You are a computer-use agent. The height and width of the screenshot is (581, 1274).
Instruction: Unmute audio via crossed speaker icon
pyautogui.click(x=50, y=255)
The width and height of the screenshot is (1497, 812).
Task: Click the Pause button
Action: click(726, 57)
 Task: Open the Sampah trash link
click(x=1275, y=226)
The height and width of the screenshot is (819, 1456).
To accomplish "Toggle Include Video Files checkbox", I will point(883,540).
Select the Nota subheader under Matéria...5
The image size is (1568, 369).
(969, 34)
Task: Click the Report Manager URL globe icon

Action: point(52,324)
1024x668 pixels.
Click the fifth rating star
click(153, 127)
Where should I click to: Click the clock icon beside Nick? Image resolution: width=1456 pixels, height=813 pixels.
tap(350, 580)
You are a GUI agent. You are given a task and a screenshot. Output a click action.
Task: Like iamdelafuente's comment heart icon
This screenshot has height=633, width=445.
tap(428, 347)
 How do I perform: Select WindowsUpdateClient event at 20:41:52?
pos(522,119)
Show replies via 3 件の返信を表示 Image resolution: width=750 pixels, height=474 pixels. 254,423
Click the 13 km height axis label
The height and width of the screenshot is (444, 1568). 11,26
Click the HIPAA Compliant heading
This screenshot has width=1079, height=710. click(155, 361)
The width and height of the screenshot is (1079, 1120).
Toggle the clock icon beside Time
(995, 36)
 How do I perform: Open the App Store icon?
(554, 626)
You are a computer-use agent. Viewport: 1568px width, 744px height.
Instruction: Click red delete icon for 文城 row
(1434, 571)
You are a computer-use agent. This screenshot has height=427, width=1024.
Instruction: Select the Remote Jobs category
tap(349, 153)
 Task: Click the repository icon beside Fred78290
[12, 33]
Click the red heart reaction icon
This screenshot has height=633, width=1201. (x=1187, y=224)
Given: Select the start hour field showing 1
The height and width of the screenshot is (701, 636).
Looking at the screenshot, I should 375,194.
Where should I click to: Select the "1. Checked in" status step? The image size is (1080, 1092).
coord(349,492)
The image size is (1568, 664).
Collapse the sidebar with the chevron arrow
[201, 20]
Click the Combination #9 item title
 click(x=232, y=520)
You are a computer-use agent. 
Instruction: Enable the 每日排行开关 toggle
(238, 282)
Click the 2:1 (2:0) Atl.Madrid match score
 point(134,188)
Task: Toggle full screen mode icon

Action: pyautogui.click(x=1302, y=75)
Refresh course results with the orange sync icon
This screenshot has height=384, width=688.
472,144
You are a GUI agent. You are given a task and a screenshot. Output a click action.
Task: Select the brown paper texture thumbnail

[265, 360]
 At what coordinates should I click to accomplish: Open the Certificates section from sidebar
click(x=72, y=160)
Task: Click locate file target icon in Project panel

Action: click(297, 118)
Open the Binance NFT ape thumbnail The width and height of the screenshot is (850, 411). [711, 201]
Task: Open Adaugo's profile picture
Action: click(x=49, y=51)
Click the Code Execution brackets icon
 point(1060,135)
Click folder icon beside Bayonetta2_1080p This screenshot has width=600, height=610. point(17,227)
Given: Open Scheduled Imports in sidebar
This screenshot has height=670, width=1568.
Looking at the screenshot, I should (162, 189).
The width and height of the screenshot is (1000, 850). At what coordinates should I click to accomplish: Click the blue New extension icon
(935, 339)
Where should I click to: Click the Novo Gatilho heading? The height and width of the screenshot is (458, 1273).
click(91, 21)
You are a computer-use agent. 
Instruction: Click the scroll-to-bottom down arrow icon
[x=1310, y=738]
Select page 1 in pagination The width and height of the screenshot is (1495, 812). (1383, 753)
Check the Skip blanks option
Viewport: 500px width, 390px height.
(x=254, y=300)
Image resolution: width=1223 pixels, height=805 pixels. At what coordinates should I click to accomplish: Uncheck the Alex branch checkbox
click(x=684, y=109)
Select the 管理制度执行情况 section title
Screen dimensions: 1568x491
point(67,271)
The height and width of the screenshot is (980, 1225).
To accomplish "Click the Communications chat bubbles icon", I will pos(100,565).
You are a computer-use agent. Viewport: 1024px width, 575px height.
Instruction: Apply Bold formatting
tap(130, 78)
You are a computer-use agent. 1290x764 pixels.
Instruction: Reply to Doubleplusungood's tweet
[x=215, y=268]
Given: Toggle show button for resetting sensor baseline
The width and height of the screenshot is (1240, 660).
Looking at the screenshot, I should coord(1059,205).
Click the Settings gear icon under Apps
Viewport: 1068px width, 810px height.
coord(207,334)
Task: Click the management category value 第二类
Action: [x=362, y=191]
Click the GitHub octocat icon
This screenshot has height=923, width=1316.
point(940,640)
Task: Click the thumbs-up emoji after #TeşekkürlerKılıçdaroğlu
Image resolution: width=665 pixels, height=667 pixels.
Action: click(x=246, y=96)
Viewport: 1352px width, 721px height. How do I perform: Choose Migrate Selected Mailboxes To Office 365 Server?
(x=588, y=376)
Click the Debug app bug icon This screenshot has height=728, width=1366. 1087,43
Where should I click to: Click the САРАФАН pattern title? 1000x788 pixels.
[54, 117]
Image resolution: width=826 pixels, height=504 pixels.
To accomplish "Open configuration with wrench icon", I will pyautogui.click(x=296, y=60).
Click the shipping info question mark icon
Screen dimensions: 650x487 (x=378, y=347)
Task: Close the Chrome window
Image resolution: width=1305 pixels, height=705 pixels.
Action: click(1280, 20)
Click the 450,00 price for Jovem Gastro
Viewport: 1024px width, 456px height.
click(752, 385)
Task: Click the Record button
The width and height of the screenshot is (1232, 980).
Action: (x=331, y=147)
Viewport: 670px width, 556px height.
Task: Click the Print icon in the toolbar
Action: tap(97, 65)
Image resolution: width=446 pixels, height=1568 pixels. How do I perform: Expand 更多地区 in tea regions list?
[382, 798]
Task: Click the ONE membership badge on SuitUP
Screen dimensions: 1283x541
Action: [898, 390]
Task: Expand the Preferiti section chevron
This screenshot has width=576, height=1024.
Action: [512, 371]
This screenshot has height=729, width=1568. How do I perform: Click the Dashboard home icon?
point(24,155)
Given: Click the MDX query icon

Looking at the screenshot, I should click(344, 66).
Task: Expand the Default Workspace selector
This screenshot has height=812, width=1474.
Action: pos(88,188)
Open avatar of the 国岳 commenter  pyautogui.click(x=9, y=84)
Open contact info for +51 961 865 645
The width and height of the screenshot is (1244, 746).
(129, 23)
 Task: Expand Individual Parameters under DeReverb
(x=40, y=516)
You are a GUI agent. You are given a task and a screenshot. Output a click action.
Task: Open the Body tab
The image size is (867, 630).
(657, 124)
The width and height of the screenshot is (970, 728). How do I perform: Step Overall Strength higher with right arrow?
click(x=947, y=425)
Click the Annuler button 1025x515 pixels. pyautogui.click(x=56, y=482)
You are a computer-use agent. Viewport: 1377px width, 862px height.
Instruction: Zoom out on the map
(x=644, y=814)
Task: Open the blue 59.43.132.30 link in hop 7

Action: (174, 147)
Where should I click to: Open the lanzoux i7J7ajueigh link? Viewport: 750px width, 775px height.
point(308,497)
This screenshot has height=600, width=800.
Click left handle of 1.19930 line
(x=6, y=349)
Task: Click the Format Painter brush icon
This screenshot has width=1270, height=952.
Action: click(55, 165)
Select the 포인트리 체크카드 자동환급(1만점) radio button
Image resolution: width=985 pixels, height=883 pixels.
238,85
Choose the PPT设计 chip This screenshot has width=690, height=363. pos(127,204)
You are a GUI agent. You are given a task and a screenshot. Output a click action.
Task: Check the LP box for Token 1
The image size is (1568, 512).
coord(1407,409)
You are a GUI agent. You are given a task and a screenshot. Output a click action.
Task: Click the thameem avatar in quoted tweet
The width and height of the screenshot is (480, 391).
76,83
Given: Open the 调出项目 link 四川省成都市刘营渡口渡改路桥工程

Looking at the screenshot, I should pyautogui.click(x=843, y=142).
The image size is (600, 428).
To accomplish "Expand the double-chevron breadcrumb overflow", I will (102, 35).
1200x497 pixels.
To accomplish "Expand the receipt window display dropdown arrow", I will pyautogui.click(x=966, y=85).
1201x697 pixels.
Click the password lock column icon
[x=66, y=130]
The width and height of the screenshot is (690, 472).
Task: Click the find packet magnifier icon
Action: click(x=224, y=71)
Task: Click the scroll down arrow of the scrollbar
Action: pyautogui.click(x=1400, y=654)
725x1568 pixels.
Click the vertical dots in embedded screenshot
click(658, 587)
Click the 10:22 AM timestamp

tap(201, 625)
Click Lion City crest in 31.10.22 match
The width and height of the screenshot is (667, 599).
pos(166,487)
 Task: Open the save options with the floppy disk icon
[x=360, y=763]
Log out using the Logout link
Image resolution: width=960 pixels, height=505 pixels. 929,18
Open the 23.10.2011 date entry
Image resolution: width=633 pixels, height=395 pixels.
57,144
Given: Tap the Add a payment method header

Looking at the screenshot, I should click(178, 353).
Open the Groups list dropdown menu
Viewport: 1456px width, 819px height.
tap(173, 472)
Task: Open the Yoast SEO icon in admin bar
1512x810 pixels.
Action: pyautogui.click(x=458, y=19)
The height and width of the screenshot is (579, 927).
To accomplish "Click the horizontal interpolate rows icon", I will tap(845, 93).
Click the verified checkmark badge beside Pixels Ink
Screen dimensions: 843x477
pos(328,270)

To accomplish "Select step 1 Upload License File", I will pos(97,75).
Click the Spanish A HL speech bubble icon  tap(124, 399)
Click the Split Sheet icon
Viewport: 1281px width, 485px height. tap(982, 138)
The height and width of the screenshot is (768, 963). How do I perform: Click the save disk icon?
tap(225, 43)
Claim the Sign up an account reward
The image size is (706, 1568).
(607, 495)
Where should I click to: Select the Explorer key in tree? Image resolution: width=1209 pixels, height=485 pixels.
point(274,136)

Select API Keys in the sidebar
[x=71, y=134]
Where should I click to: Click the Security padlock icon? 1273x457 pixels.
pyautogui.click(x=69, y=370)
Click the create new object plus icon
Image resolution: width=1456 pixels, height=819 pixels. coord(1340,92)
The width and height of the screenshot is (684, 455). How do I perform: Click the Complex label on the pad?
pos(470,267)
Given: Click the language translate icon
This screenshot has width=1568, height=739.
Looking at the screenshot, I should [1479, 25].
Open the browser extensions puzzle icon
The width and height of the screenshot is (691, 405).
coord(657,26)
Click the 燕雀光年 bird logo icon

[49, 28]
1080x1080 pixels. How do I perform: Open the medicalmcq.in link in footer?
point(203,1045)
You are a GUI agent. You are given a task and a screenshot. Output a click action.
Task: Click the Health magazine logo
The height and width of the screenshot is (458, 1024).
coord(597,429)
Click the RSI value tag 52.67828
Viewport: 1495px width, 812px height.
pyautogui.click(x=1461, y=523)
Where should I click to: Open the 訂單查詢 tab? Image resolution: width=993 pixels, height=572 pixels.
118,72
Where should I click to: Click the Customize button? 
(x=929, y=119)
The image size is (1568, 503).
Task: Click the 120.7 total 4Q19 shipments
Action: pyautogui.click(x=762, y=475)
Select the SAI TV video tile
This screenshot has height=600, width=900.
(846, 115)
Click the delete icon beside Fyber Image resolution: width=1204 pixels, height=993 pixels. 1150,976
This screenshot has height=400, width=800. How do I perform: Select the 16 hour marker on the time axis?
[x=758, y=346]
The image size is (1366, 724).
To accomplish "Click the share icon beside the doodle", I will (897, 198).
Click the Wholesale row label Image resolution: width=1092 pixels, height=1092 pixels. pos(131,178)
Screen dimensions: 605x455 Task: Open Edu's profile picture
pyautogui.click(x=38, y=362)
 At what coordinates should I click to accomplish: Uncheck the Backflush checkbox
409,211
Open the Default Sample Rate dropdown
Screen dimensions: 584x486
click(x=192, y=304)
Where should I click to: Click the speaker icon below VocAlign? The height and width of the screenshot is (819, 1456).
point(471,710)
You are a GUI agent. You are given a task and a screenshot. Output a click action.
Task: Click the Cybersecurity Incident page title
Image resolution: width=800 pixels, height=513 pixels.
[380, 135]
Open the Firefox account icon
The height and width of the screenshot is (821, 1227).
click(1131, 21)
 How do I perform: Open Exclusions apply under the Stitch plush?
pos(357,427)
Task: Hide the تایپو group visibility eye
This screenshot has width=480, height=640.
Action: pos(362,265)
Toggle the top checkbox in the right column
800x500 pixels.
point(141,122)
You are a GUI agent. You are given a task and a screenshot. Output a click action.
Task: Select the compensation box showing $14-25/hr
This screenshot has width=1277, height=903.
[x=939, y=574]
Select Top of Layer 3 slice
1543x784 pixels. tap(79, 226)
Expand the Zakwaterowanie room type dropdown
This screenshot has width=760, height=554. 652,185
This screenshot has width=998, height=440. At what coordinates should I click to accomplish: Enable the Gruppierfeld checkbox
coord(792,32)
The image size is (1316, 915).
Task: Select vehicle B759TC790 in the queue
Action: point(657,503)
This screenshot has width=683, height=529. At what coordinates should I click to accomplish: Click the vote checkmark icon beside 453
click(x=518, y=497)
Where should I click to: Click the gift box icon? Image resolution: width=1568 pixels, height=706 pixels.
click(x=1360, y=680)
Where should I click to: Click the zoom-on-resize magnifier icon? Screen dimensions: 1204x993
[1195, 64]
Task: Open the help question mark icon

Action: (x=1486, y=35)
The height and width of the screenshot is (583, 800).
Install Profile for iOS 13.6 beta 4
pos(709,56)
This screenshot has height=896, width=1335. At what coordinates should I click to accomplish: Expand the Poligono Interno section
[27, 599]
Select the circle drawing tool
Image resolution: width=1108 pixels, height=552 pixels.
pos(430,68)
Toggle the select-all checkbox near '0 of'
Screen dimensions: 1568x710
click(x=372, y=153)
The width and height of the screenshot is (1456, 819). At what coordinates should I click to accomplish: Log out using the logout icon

════

* Task requirements *
Return every line of the records that contains the string "picture".

* Task output *
Task: Open Adaugo's profile picture
Screen dimensions: 605x455 Task: Open Edu's profile picture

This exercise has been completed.